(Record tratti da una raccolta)
▬▬▬▬▬▬

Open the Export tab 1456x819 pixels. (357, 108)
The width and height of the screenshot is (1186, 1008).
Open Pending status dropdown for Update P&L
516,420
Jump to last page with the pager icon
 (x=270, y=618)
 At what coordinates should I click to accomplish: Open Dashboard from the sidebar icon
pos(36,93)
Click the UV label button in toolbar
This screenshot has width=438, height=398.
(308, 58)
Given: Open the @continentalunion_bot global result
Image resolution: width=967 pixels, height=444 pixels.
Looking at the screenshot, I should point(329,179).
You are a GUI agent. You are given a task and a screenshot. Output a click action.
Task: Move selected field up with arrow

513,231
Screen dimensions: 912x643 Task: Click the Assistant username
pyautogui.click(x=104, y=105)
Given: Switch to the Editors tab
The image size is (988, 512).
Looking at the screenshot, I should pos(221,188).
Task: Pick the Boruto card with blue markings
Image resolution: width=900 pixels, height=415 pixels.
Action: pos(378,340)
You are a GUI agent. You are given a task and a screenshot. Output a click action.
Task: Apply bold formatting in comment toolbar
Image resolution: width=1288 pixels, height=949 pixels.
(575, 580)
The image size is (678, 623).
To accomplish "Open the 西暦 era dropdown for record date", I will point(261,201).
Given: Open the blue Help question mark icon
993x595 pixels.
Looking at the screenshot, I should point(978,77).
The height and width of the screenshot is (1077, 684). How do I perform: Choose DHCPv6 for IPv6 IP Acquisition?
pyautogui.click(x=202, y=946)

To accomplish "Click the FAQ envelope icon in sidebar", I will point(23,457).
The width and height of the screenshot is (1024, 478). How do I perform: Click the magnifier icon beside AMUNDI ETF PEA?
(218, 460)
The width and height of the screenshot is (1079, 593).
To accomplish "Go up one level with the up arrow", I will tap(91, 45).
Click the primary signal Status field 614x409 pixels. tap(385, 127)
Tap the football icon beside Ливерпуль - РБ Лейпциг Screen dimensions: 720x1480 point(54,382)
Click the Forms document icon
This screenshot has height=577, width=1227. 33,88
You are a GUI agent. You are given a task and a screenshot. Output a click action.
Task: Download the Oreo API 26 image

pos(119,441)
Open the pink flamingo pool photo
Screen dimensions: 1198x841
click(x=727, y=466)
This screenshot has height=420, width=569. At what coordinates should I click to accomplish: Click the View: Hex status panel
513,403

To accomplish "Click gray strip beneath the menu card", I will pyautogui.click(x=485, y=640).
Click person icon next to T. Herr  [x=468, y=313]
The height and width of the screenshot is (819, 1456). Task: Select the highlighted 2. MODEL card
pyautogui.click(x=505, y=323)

▬▬▬▬▬▬

◆ CONSEGNA
Aggiorna l'elenco qui sopra sostituendo ogni occorrenza di "Output a click action" con "Return one click action", senza cambiare nient'altro.

◆ RISPOSTA
Open the Export tab 1456x819 pixels. (357, 108)
The width and height of the screenshot is (1186, 1008).
Open Pending status dropdown for Update P&L
516,420
Jump to last page with the pager icon
 (x=270, y=618)
 At what coordinates should I click to accomplish: Open Dashboard from the sidebar icon
pos(36,93)
Click the UV label button in toolbar
This screenshot has width=438, height=398.
(308, 58)
Given: Open the @continentalunion_bot global result
Image resolution: width=967 pixels, height=444 pixels.
Looking at the screenshot, I should point(329,179).
You are a GUI agent. You are given a task and a screenshot. Return one click action.
Task: Move selected field up with arrow

513,231
Screen dimensions: 912x643 Task: Click the Assistant username
pyautogui.click(x=104, y=105)
Given: Switch to the Editors tab
The image size is (988, 512).
Looking at the screenshot, I should pos(221,188).
Task: Pick the Boruto card with blue markings
Image resolution: width=900 pixels, height=415 pixels.
Action: pos(378,340)
You are a GUI agent. You are given a task and a screenshot. Return one click action.
Task: Apply bold formatting in comment toolbar
Image resolution: width=1288 pixels, height=949 pixels.
(575, 580)
The image size is (678, 623).
To accomplish "Open the 西暦 era dropdown for record date", I will point(261,201).
Given: Open the blue Help question mark icon
993x595 pixels.
Looking at the screenshot, I should point(978,77).
The height and width of the screenshot is (1077, 684). How do I perform: Choose DHCPv6 for IPv6 IP Acquisition?
pyautogui.click(x=202, y=946)

To accomplish "Click the FAQ envelope icon in sidebar", I will point(23,457).
The width and height of the screenshot is (1024, 478). How do I perform: Click the magnifier icon beside AMUNDI ETF PEA?
(218, 460)
The width and height of the screenshot is (1079, 593).
To accomplish "Go up one level with the up arrow", I will tap(91, 45).
Click the primary signal Status field 614x409 pixels. tap(385, 127)
Tap the football icon beside Ливерпуль - РБ Лейпциг Screen dimensions: 720x1480 point(54,382)
Click the Forms document icon
This screenshot has height=577, width=1227. 33,88
You are a GUI agent. You are given a task and a screenshot. Return one click action.
Task: Download the Oreo API 26 image

pos(119,441)
Open the pink flamingo pool photo
Screen dimensions: 1198x841
click(x=727, y=466)
This screenshot has height=420, width=569. At what coordinates should I click to accomplish: Click the View: Hex status panel
513,403

To accomplish "Click gray strip beneath the menu card", I will pyautogui.click(x=485, y=640).
Click person icon next to T. Herr  [x=468, y=313]
The height and width of the screenshot is (819, 1456). Task: Select the highlighted 2. MODEL card
pyautogui.click(x=505, y=323)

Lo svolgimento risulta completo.